Shortly after, the prosecutor who had signed the release order was demoted, a move that revealed the desire of the new ruler of Egypt for revenge against the man who had dared defy him, not least because this latter revealed that his boss, the new Prosecutor General appointed by Morsi, pressured him not to release the so-called conspirators Morsi claimed were manipulating his opponents.

A study of the history, behavior and literature of the Muslim Brotherhood over four decades only confirms their inability to grasp – let alone agree with – such notions as the modern state, the separation of powers, the inadmissibility of individuals taking the law into their own hands to seize what they regard as their rights and the existence of medieval entities like the hay’et el amr bel ma’rouf wal nahy’an al monkar [authority for the imposition of righteousness and the prevention of the forbidden]. As far as they are concerned, the state is an entity that should strive to model itself after the state of Medina in the seventh century.

Indeed, the followers of political Islam do not understand the concept of citizenship in the contemporary sense of the word. This is borne out by their extensive use of the generic term ‘Umma’ (nation) without defining what it means. When the former Supreme Guide of the Muslim Brotherhood in Egypt said “Egypt be damned!” he was being true to his – and his followers’ – belief that what mattered was the Umma, not Egypt.

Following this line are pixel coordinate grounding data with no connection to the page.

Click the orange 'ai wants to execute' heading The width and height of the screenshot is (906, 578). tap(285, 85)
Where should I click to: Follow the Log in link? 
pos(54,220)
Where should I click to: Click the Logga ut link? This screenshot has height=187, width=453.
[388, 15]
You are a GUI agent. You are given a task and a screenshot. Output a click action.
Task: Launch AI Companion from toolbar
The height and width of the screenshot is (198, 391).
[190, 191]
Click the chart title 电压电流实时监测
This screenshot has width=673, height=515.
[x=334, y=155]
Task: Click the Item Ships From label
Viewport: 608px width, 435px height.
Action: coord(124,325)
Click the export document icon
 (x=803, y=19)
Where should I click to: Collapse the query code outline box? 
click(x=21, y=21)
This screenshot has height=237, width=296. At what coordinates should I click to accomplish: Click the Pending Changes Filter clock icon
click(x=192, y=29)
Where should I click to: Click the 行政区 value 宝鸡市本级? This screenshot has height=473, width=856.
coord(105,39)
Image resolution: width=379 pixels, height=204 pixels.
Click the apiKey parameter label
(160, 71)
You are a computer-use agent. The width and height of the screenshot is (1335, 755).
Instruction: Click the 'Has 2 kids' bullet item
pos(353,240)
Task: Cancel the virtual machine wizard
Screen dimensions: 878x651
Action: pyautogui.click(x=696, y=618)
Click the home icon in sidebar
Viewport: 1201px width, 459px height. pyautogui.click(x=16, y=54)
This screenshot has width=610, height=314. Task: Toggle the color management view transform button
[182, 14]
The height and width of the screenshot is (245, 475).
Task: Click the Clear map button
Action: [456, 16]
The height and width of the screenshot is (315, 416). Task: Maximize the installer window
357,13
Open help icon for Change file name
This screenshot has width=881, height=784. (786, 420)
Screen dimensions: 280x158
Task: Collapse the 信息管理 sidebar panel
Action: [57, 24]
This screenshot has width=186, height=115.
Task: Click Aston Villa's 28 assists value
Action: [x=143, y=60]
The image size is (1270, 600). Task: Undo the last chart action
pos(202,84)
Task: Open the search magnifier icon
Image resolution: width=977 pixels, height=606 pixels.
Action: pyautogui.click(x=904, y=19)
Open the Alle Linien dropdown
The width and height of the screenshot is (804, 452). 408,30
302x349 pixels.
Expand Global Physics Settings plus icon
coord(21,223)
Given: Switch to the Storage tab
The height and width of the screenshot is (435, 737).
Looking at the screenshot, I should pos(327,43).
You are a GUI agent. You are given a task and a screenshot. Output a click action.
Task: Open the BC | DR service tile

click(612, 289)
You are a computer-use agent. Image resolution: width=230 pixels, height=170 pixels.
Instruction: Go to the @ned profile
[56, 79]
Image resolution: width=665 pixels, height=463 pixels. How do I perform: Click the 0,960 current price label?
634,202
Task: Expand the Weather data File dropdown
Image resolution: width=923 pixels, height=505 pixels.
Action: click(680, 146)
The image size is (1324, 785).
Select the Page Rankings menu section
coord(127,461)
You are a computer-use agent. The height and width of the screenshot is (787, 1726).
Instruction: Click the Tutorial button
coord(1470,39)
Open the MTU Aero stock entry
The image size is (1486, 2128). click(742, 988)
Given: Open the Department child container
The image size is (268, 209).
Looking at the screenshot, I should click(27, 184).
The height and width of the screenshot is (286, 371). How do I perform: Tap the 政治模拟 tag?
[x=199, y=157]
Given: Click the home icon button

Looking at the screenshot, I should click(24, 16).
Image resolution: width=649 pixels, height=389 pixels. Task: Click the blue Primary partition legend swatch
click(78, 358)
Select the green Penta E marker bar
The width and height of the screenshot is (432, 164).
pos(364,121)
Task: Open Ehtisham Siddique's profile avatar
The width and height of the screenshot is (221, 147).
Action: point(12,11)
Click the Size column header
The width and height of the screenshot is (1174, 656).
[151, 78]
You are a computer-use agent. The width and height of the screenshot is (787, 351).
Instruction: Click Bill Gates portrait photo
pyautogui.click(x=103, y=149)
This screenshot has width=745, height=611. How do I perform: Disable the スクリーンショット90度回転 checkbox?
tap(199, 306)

If Egypt is today divided into two Egypts, this is a reflection of the division of Egyptian society into two societies: one that aspires to belong to a civil state that runs its affairs in accordance with constitutional and legal rules laid down by the best minds in the country; another that dreams of an Egypt forming part of the Islamic Umma, a state constantly looking to the past in search of solutions to all problems. In this state, Sharia law would replace modern constitutions and laws.

Most of the country’s educated people and intellectuals rally around the idea of a civil state, while most uneducated, illiterate and simple folk who are more susceptible to indoctrination champion the cause of an Islamist Egypt.

    The arrival of the Free Officers to power in Egypt and the eras of the four presidents since – Mohamed Naguib, Gamal Abdel Nasser, Anwar Sadat and Hosni Mubarak – froze an incipient social struggle that is now bound to erupt, a struggle in which the school aspiring to a modern civil state will lock horns with the school striving to create a regressive Islamist state. I believe the forces of civil society will eventually prevail, and that society will come to accept that its affairs will be run in accordance with science and modern management techniques while religion remains a purely personal matter.

However, we must recognize that such a development would more easily come about in a Christian society than in a Moslem one, where religion permeates all aspects of life: from the management of society’s affairs to the manner of using the toilet or of drinking water.